My neighbor, Iris, went through an entire year of this schedule and we almost lost her. We all went over one day and literally dragged her from the utility room and set her down in the living room.
"Where are we?" she mumbled numbly.
"In your living room," we said gently.
"I've never been here before," she said.
"Of course you have. It's the room right off your kitchen and utility room. Remember?"
She shook her head.
"All I remember is in September I went into the kitchen and the utility room and I've been there ever since.
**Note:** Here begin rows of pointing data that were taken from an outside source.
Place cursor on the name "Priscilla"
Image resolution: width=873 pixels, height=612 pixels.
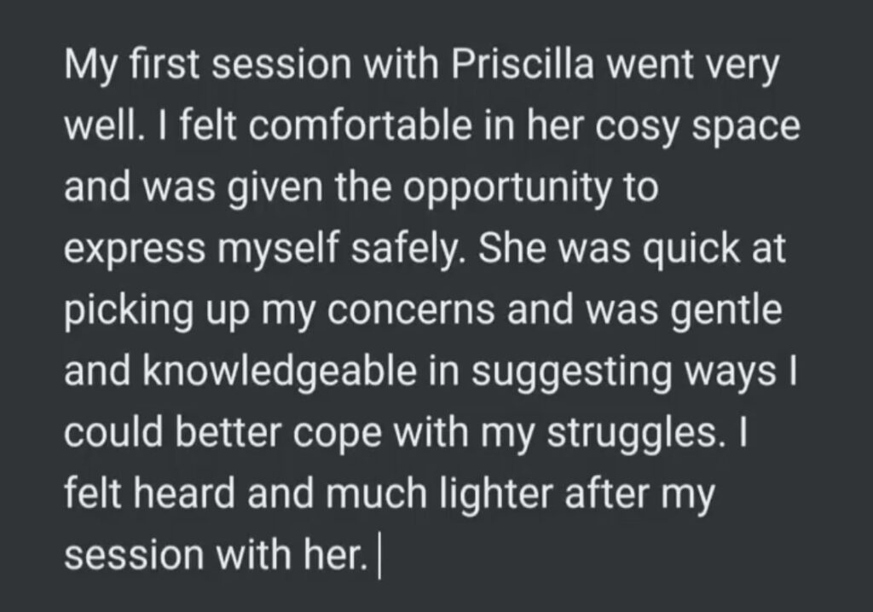pyautogui.click(x=523, y=64)
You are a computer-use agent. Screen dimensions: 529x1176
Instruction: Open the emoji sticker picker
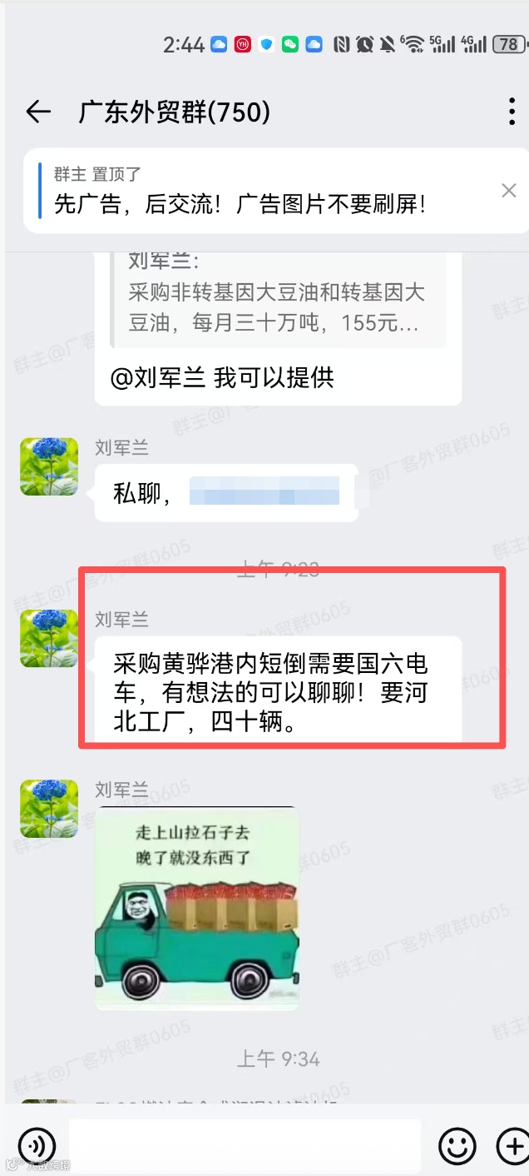coord(457,1145)
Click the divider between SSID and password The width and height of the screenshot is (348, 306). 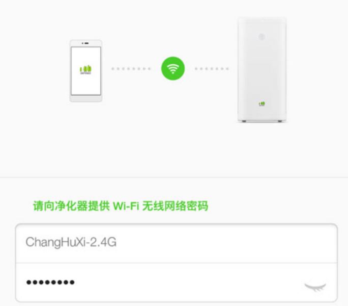tap(177, 263)
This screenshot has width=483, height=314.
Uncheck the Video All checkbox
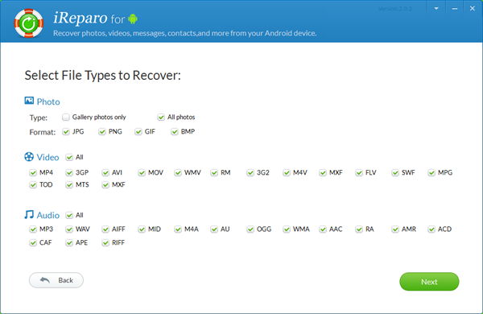click(x=69, y=157)
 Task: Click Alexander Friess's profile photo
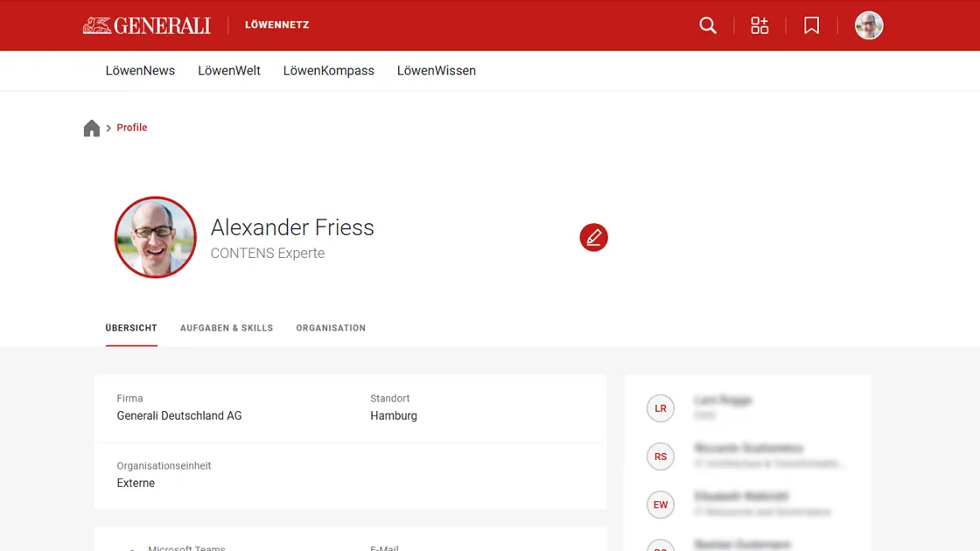click(x=156, y=237)
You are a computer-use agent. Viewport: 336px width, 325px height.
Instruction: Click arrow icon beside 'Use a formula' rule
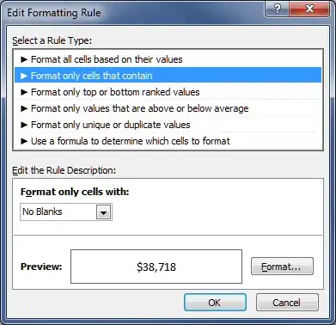point(24,141)
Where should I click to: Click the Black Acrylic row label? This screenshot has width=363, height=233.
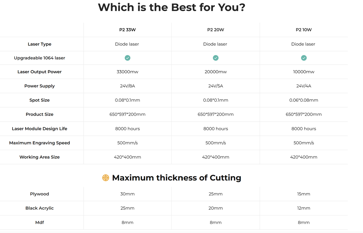click(39, 208)
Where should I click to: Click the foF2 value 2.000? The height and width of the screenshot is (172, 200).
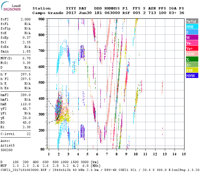pos(25,19)
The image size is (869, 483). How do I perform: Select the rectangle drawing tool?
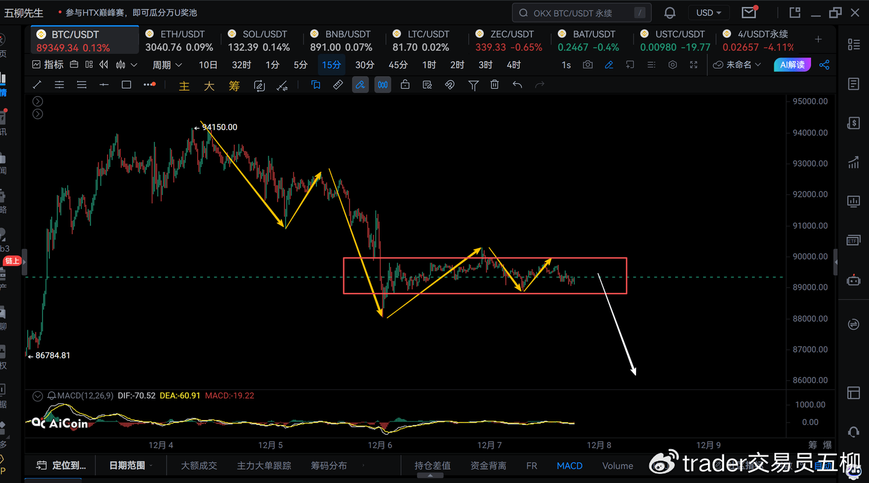tap(126, 85)
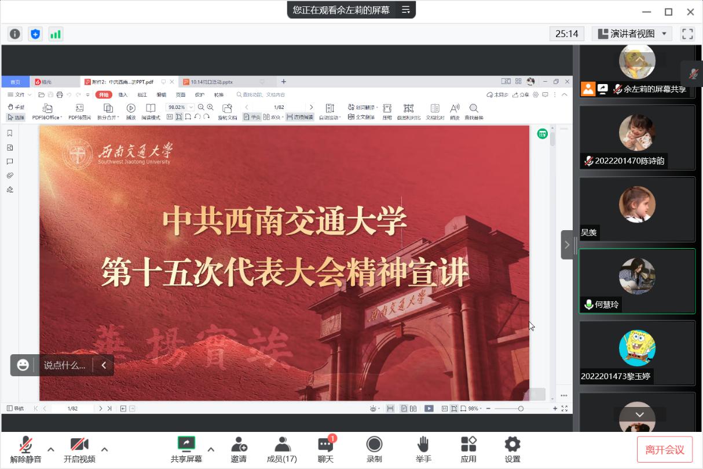Collapse the participant video side panel

567,245
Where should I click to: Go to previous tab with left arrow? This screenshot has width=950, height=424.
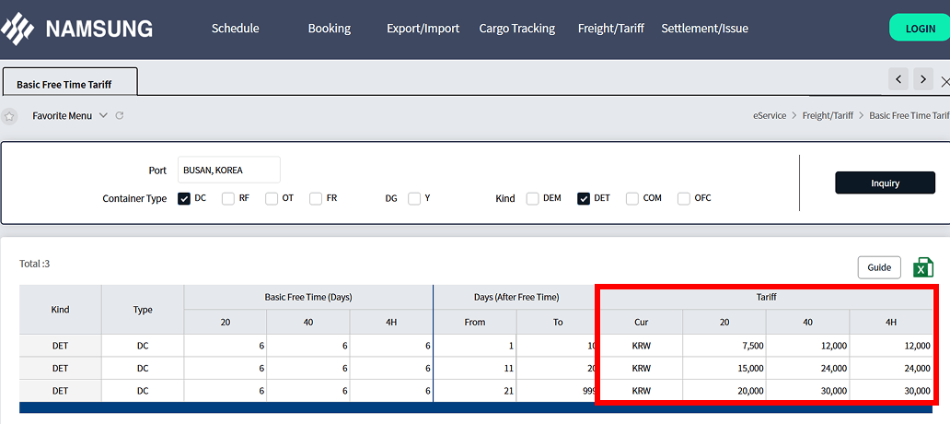click(x=899, y=79)
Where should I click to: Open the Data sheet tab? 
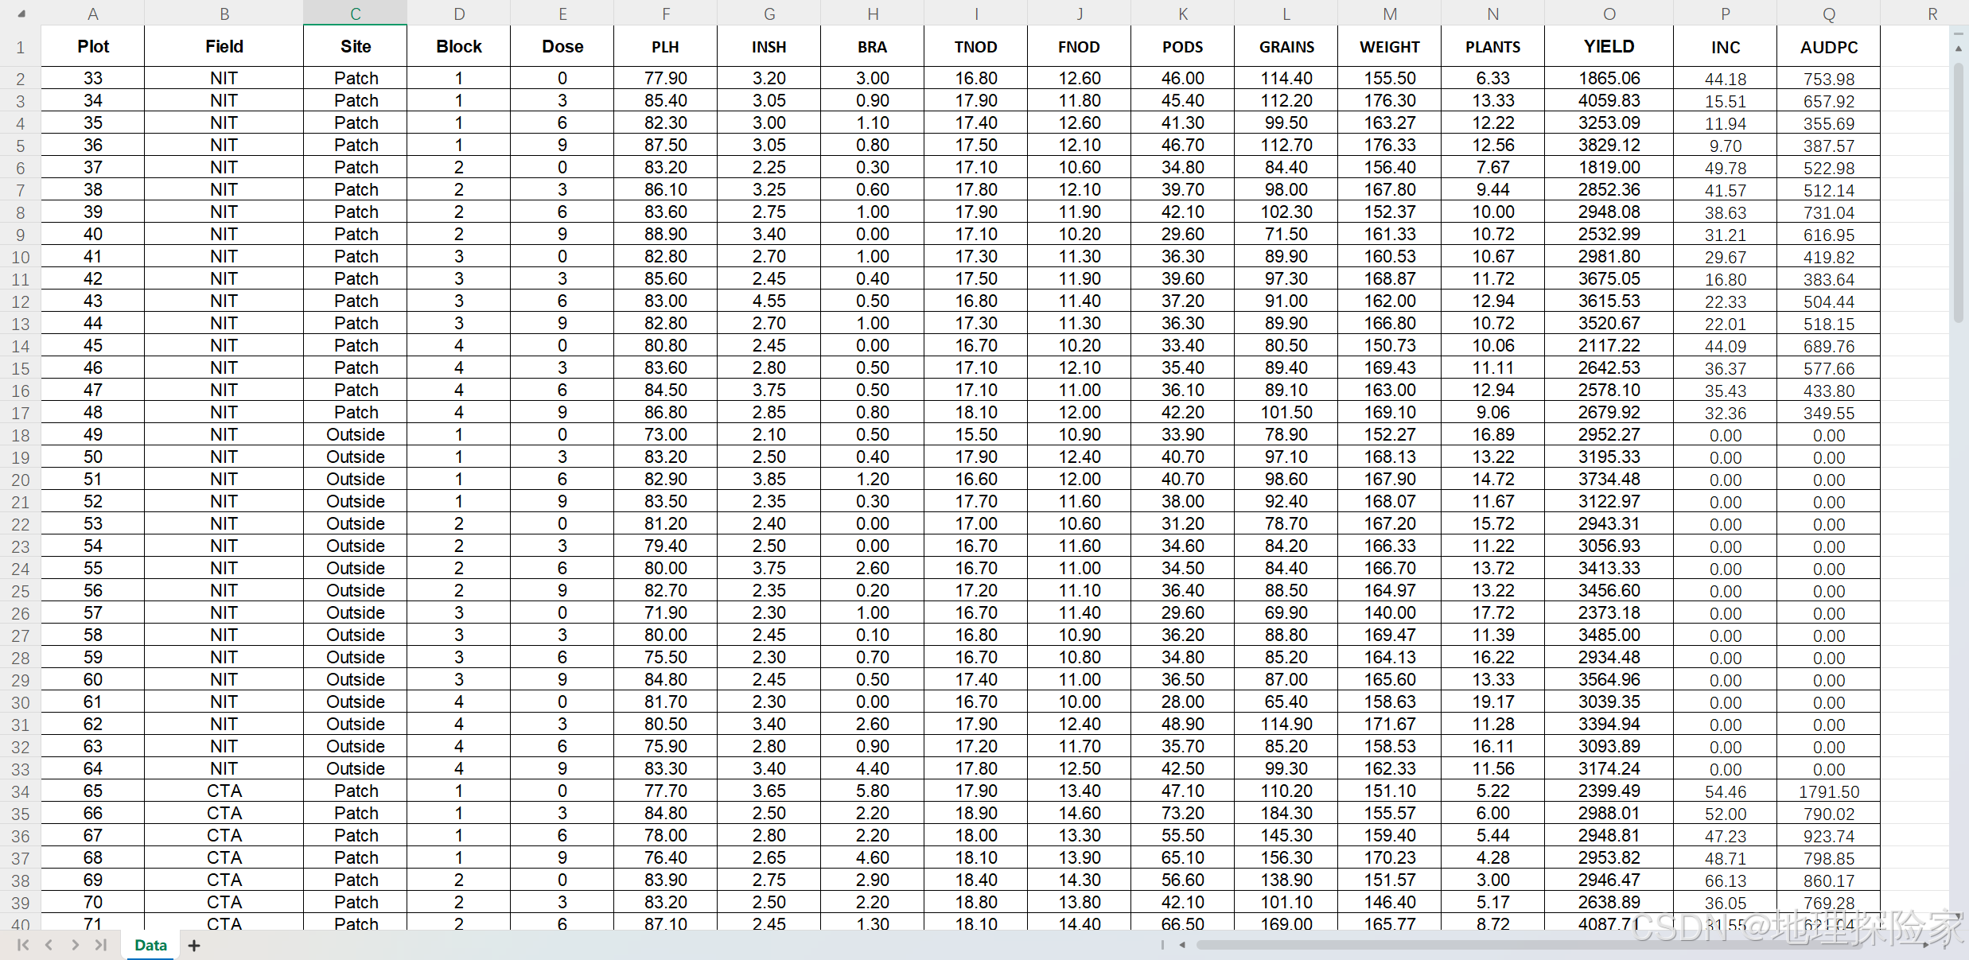(x=150, y=945)
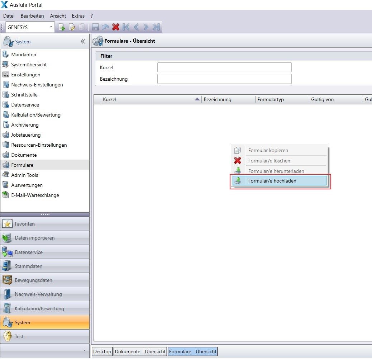
Task: Expand the navigation pane overflow arrow
Action: 85,350
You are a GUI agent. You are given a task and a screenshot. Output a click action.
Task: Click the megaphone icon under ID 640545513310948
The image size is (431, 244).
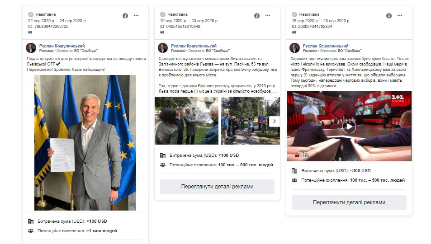(162, 32)
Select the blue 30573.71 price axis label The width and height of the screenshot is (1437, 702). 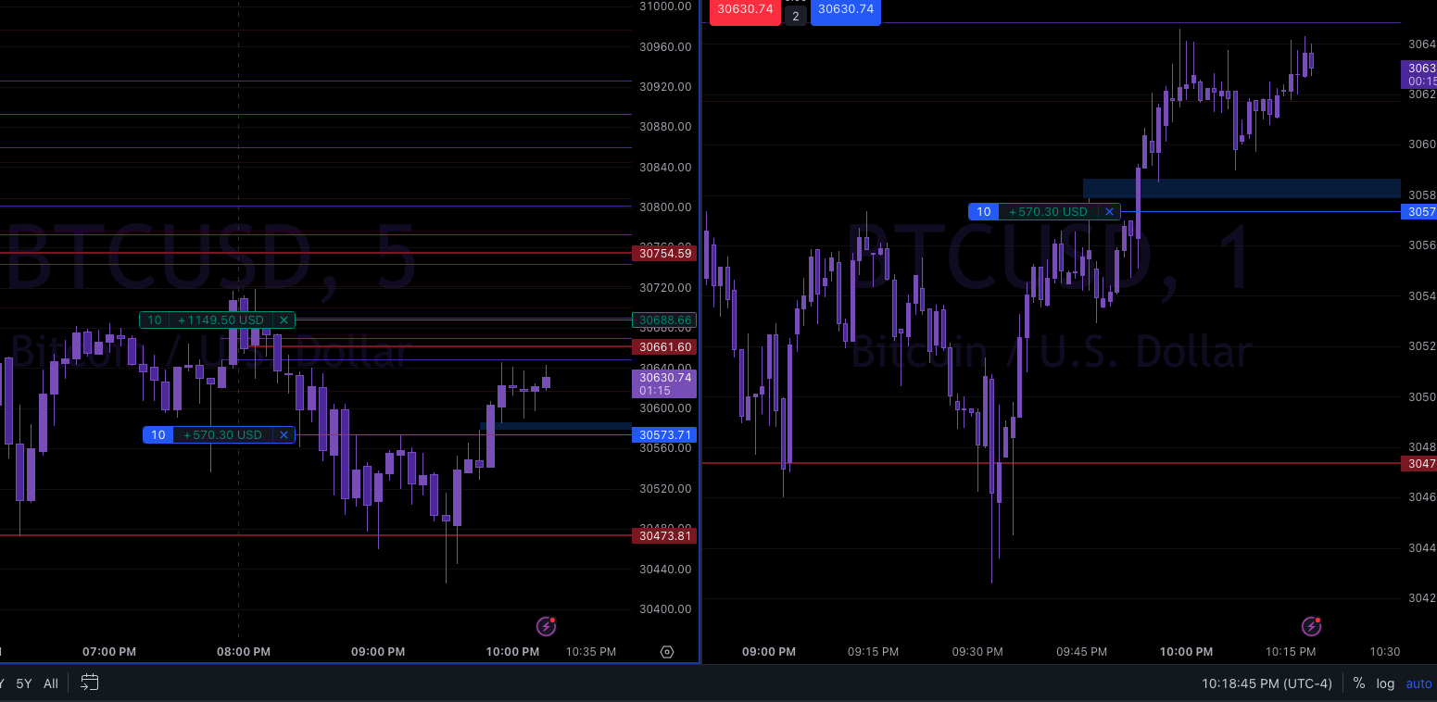tap(664, 434)
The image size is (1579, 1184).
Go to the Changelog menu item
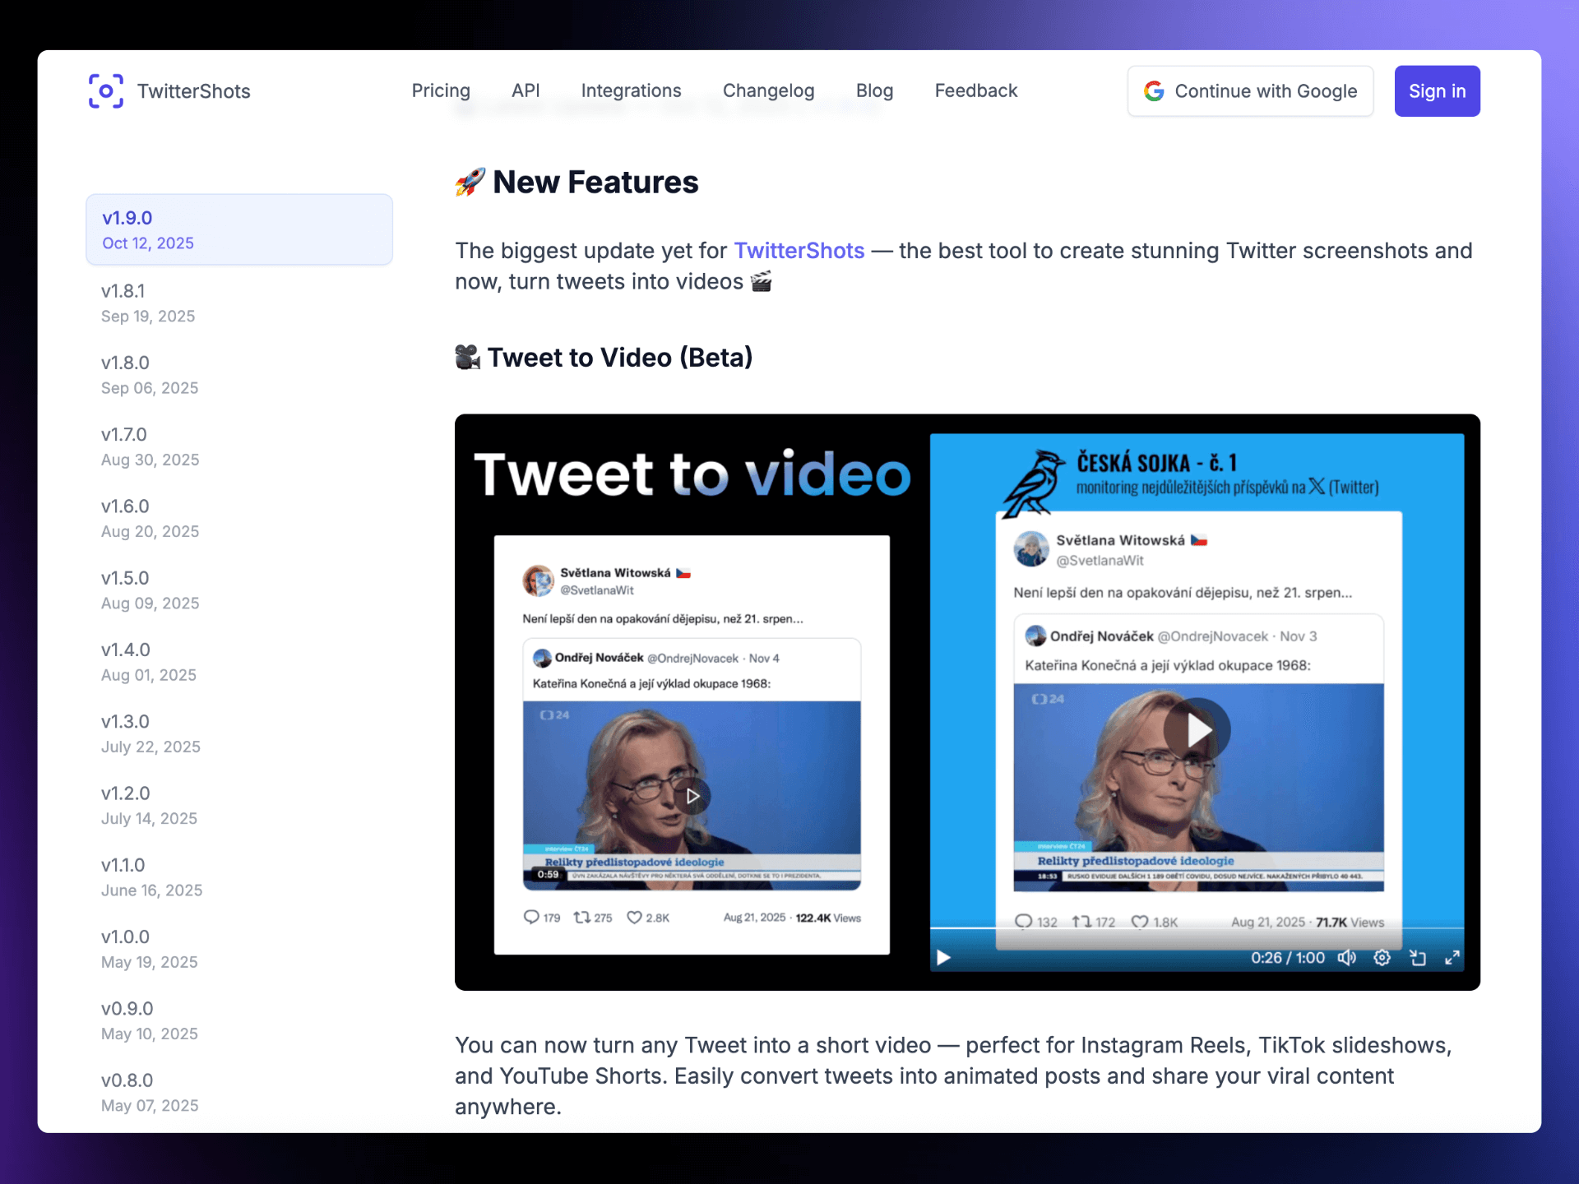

Rinsing breakfast plates, putting them in the sink, clearing the table, starting the washer..."
"It's all right," we said. "Don't dwell on it."
"...and then picking up the pajamas and washing them, and making beds and it's lunchtime again and the kids are home and it's time to pick up the school clothes and wash them, and set the table and get lunch and rinse the plates and do the dishes and clear and it's dinnertime and I set the table and pick up the play clothes and wash them and get dinner and clear the table and rinse the dishes and start the washer...did I say that before?"
We nodded.
My kids went through it and it was a period that I paranoically refer to as the "Clothing Connection." It was like a game. Every time they moved ahead two spaces, they passed go and went directly to the closet. My five-year-old once set a record for changing clothes. Within a 14-hour period, he changed clothes nine times. He had an outfit for eating breakfast, going to school, running through the hose, using the phone, eating lunch, answering the door, riding his bike, weighing himself, and one that he wore because there was nothing clean left to wear.
I couldn't walk through a room without encountering a pile of his clothes. It was like picking your way through cow chips.
I'll never forget poor Iris if I live to be a hundred...her hands shriveled from hand washes, her sinuses filled with laundry bleach, her brain fogged by lint.
"When does it all end?" she said. "All this washing and ironing?"
We smiled. "On the day your kids start to do their own laundry."